Objetivo 1: Liste todas as frases do discurso sobre o Orçamento que terminam em ponto de interrogação.

• • • • • • •

O valor pago, em 2007, corresponde ao valor de cerca de 20% do valor aberto no mesmo ano. Do que era urgente, imprescindível, inadiável, apenas 20% foi pago, 80% não foi. Isso é uma fraude, que passa por todos nós todos os dias e contra a qual nós não nos indignamos.

Por exemplo, não está presente, aqui, o Senador Aloizio Mercadante, infelizmente, que conversa sempre comigo sobre essas coisas. Por exemplo, Mercadante é uma pessoa que tem conhecimento da questão, do que estou tratando. Como é que ele poderia explicar uma posição dessas? Ou outros Senadores que têm maior foco nesse assunto, como qualquer Senador que tem preocupação com a democracia.

Não dá! Não dá para fazer isso e continuar desse jeito! Não estou sendo radical. Não estou sendo nada disso. Estou sendo a favor do Congresso, a favor do papel que nós cumprimos aqui, do voto que nós recebemos, dos partidos que nós somos, que têm programas, que deviam honrar a democracia.

O uso de medidas provisórias serve, na maior partes da vezes, como atalho à negociação política. Você usa a medida provisória quando você recebe uma pressão. E, em vez de - porque sempre tem origem numa pressão política - resolvê-la de forma normal, pela via orçamentária, com previsão, projeto e aprovação no Congresso, você usa medida provisória. Essa é a regra.

Mais ainda: os créditos extraordinários são financiados basicamente por duas fontes: superávit financeiro da União, R$24,3 bilhões - números de 2007 - e anulação de outras dotações, R$19,4 bilhões.

Sabe o que é isso? Quem pagou esses créditos extraordinários, na verdade, foi o Orçamento que nós aprovamos e que não valeu. Ele não valeu em R$40 bilhões. Vinte e quatro com dezenove... Quarenta e quatro bilhões de reais. Foi brincadeira! O Governo desconstruiu o que foi feito aqui. Por isso é que não presta atenção ao Orçamento e que o transforma apenas em moeda de troca para manter maioria parlamentar. Esse é que é o fato concreto. Responsabilidade econômica? Nada disso. Só com o FMI quando o FMI fiscalizava, e, agora, com certos interesses que não são exatamente os do povo.

A primeira fonte é de natureza puramente financeira e contábil. Não corresponde à nova receita corrente - falo do superávit. O resultado prático do seu uso nos créditos extraordinários é o aumento da necessidade de contingenciamento das demais dotações regulares. Como há o crédito e não há o orçamento para o crédito, contingencia-se o orçamento feito. O que nós fazemos não vale nada. Fica contingenciado, submetido à decisão do gerente de plantão em qualquer Ministério.

• • • • • • •

Objetivo 2: Devolva, sem nenhuma alteração, as linhas das entradas que começam na que contém "The width and height of the screenshot is (609, 451)." e terminam depois da que contém "Action: coord(419,8)".

(Entradas sobre coordenadas de destino)
• • • • • • •

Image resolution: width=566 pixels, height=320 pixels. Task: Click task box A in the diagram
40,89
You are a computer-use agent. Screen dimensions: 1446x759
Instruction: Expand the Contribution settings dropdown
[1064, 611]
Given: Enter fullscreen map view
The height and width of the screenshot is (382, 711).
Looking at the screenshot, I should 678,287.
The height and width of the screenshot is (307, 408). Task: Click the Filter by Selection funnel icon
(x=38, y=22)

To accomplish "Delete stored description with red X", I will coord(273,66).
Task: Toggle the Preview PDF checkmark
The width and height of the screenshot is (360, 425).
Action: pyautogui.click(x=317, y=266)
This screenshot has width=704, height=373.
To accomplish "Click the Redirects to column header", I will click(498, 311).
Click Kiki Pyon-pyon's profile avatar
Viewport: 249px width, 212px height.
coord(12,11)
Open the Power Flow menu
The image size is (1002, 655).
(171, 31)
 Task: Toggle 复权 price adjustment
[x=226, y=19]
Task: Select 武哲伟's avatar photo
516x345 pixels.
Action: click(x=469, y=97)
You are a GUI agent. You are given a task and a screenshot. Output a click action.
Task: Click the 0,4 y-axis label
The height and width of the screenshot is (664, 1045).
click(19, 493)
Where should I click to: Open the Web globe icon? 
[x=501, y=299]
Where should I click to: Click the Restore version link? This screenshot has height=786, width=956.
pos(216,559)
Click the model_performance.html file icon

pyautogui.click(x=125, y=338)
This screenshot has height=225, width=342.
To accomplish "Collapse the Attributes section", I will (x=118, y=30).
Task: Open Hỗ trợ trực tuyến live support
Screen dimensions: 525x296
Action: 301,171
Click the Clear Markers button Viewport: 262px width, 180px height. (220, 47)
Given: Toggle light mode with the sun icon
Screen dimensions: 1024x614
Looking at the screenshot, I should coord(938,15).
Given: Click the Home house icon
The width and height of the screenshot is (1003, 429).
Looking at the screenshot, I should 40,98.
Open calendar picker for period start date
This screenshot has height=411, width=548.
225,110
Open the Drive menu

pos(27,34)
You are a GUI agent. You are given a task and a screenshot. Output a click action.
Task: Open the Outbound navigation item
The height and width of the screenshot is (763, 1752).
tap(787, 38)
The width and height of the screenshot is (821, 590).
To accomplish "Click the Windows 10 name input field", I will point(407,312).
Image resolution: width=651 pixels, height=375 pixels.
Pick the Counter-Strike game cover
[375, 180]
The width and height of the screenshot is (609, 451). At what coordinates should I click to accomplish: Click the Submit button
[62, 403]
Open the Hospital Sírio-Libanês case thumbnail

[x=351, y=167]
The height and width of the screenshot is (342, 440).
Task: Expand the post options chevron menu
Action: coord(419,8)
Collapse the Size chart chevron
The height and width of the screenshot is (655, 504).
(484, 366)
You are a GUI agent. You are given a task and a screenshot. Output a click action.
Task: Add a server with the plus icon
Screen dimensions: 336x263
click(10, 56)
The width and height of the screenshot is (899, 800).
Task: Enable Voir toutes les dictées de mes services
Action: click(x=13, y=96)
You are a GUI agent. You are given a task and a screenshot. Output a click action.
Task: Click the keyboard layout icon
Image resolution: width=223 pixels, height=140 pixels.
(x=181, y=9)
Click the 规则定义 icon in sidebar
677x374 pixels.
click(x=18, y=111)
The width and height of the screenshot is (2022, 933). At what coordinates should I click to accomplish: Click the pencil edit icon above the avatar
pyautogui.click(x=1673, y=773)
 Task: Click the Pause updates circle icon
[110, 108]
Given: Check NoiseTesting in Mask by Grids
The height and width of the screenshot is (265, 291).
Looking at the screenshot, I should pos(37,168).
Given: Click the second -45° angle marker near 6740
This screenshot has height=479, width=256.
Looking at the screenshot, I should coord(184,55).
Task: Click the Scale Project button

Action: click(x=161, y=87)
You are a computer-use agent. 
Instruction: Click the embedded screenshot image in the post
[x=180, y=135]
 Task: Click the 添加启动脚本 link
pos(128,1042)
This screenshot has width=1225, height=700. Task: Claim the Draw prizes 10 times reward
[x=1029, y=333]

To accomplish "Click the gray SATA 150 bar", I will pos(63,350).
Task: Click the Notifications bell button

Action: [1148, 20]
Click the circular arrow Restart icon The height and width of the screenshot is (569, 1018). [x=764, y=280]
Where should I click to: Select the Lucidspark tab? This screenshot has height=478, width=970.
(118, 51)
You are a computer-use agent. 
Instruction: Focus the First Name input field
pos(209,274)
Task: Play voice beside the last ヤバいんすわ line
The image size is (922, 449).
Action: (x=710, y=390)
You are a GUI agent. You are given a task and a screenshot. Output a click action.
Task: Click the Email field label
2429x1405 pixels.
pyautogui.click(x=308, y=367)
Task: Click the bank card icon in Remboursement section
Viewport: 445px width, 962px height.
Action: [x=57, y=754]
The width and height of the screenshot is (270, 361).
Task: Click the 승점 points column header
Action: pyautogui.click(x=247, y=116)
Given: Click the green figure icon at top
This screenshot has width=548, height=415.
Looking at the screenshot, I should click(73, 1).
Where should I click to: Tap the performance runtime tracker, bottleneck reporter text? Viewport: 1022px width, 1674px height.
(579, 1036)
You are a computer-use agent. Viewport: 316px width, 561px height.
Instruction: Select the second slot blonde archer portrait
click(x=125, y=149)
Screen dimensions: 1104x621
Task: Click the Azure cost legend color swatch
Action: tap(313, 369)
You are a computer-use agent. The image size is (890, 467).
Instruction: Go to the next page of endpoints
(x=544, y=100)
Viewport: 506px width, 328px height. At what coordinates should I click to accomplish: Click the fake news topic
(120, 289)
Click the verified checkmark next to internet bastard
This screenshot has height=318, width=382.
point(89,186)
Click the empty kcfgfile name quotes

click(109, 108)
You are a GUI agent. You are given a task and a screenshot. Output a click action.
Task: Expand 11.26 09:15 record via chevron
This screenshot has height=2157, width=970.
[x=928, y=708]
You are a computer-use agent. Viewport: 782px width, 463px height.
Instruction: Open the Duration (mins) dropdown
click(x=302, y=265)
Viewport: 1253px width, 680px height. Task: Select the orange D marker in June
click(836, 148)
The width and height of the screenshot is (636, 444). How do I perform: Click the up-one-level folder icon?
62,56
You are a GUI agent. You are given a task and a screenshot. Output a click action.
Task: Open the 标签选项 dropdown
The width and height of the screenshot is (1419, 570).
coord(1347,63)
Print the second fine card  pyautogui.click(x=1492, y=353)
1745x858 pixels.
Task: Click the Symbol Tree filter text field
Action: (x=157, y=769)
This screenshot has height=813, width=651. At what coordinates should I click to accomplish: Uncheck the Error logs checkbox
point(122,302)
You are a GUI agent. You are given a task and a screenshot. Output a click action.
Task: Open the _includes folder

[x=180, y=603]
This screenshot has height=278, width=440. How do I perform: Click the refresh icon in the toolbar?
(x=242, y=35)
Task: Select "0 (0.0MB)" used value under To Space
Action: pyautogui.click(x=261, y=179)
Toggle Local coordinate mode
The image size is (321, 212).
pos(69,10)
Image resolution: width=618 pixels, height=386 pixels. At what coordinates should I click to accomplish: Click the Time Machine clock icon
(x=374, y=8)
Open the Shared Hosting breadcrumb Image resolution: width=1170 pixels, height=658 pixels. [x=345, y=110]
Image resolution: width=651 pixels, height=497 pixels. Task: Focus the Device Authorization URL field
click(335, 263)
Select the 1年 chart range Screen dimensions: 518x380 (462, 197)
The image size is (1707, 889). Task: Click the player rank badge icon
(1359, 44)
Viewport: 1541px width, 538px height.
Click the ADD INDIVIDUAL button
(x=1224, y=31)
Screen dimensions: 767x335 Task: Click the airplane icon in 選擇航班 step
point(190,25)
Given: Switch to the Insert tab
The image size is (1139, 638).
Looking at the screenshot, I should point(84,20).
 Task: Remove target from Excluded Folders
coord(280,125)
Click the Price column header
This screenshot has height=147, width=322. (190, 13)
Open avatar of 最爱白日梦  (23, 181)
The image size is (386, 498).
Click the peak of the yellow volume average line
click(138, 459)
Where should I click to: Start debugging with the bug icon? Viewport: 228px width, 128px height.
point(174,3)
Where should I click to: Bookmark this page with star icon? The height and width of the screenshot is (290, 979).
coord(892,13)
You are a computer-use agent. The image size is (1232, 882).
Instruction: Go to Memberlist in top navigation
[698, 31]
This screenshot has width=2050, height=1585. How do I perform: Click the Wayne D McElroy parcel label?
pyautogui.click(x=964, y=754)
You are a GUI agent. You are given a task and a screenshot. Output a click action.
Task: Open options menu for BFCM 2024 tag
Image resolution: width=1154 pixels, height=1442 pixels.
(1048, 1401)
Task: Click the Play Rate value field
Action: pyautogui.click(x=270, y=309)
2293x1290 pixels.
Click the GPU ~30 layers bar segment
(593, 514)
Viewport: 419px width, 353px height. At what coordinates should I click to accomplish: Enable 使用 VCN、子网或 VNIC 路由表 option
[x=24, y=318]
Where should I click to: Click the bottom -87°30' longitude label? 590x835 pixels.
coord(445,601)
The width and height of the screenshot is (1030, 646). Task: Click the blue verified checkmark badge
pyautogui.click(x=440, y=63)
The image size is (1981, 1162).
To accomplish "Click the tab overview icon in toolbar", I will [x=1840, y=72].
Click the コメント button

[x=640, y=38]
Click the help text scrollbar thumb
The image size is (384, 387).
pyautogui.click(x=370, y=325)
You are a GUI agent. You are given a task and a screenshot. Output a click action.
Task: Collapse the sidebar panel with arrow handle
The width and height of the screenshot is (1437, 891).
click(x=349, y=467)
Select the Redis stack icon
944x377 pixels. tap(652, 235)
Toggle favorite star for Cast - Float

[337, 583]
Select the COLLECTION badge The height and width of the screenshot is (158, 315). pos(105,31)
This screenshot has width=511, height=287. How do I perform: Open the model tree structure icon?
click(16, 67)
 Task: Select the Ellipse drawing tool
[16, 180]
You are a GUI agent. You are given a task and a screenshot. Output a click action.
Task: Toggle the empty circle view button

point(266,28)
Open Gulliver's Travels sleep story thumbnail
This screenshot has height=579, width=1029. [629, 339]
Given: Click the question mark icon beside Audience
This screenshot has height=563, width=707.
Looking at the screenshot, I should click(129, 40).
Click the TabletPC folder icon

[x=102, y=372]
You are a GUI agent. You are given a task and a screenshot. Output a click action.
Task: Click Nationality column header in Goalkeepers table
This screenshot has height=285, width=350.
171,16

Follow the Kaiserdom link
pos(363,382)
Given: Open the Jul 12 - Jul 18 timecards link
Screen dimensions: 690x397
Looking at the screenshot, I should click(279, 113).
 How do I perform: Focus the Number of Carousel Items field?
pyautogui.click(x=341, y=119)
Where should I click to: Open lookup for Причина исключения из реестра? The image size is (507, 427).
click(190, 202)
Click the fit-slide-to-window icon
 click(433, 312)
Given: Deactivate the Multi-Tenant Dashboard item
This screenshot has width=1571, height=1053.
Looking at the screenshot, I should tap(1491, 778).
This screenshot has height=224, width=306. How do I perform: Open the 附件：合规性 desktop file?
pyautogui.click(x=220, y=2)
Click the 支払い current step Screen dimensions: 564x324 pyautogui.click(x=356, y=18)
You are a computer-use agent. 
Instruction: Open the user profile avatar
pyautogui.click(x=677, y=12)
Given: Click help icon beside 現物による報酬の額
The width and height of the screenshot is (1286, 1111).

• • • • • • •

Resposta 1:
Como é que ele poderia explicar uma posição dessas?
Sabe o que é isso?
Responsabilidade econômica?

Resposta 2:
The width and height of the screenshot is (609, 451). At what coordinates should I click to accomplish: Click the Submit button
[62, 403]
Open the Hospital Sírio-Libanês case thumbnail

[x=351, y=167]
The height and width of the screenshot is (342, 440).
Task: Expand the post options chevron menu
Action: coord(419,8)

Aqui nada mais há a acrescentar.